Our natural resources, our natural parks and state parks are seen as treasures.  In public polling conducted, time and again, show concern for these areas by most Utahns as far as protecting them. Research was done by Utah State University and the title of an article “Plastic Rain” highlighted environmental concerns when it comes to distribution of plastics into pristine areas.

On KVNU’s For the People program last week, Dr  Janice Brahney, College of Natural Resources Watershed Sciences Assistant Professor talked about how she became involved in this type of research.

“I’m really interested in what is moving through our atmosphere and what is being deposited in remote, pristine environments and the composition of those particulates,” she explained.

So she set up a pilot study to try and understand how dust composition varied in space and time.

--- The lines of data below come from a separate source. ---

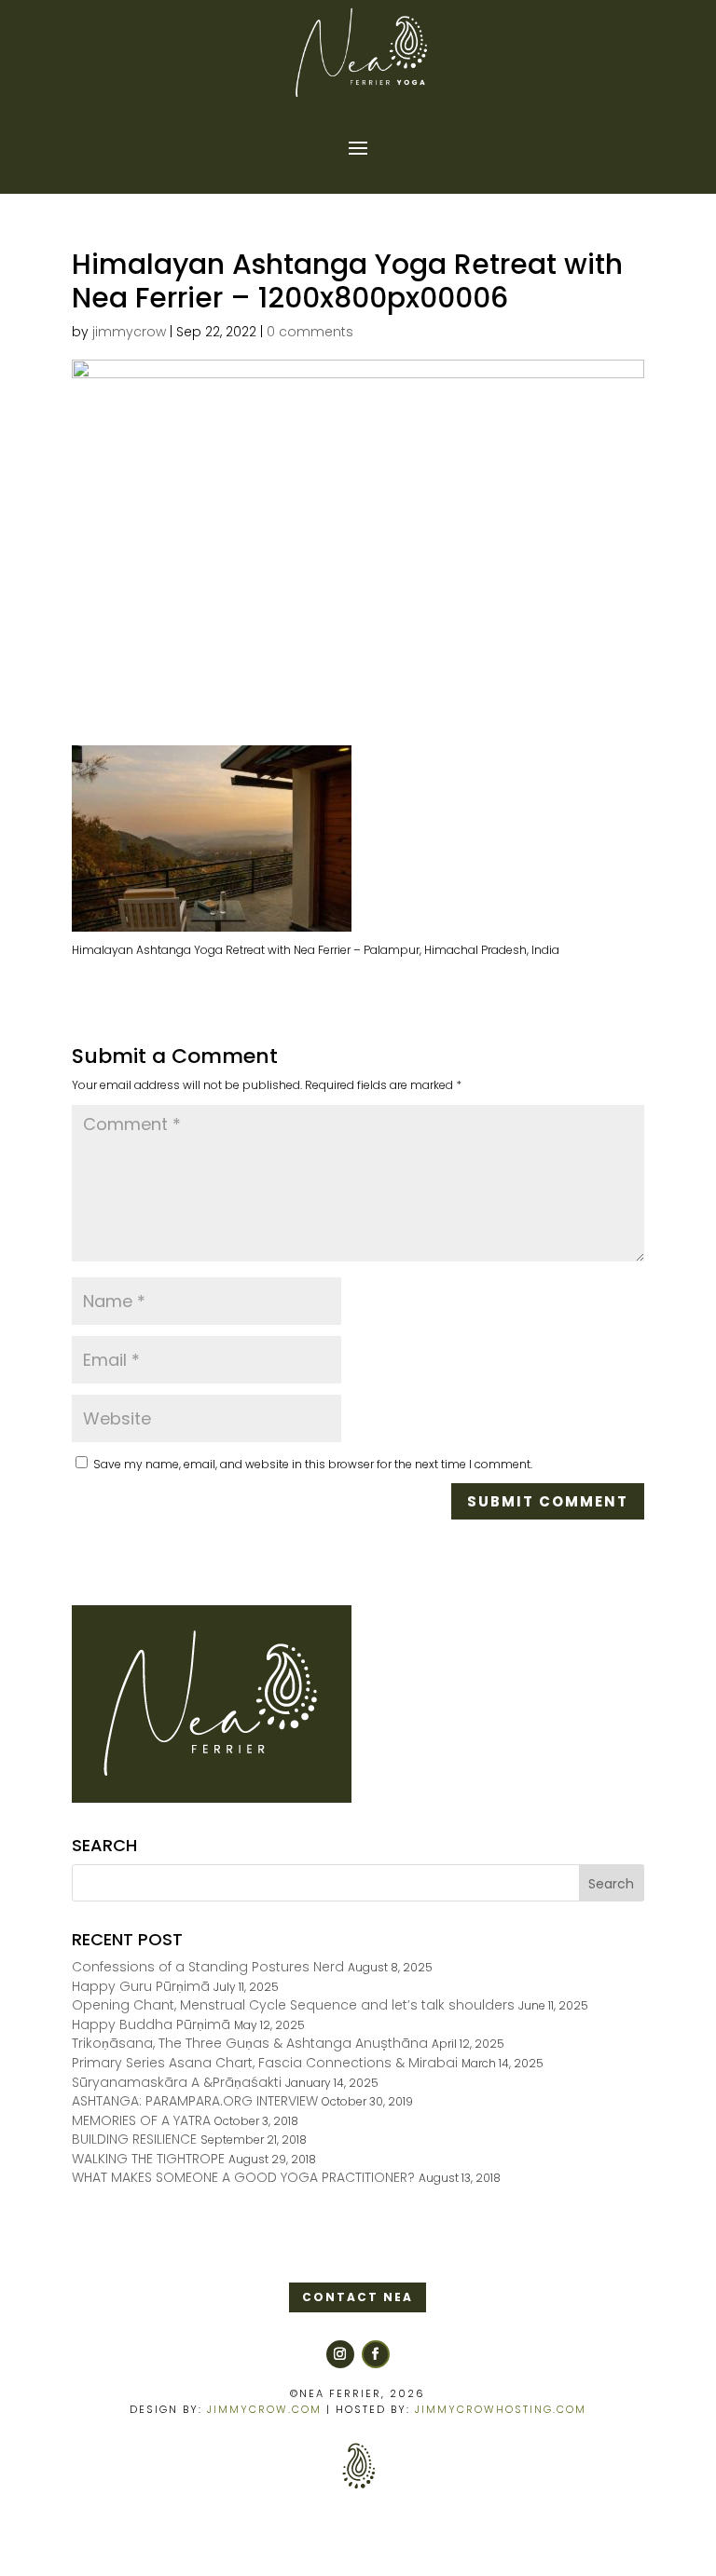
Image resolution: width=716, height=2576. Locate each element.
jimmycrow (129, 331)
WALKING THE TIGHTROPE (148, 2158)
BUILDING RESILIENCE (134, 2139)
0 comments (310, 331)
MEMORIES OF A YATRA (141, 2120)
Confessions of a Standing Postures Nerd (208, 1966)
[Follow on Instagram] (340, 2354)
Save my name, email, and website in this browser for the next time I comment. (312, 1464)
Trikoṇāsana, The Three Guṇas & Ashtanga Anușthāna (250, 2043)
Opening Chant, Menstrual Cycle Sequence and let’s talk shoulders (293, 2005)
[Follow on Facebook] (376, 2354)
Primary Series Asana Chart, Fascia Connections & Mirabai (265, 2062)
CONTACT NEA (357, 2297)
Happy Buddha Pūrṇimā (151, 2024)
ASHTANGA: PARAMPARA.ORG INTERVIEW (195, 2101)
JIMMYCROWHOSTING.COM (500, 2409)
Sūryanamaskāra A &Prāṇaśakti (177, 2082)
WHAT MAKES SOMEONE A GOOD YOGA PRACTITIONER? (243, 2177)
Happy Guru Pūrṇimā (141, 1986)
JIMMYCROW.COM (264, 2409)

“And so I started looking at the dust under the microscope, and that’s when I saw really brightly colored pieces of plastic and I was just completely surprised.  I hadn’t heard anything about plastic deposition before and I just started to redirect all my efforts and focus all my time in trying to understand how much plastic was in the atmosphere and where it was coming from.”

Dr Brahney said the oceans are a big source of plastics that get broken down and carried into the upper atmosphere.  Her studies indicated that a lot of plastic is being deposited in pristine areas.  The lower estimate was a thousand tons per year into protected lands in the western U.S.

The upper estimate has it at 4-thousand tons per year.  In helping to mitigate the problem, she said a good first step would be to reduce the use of single-use plastics that are used one time but then are around for decades.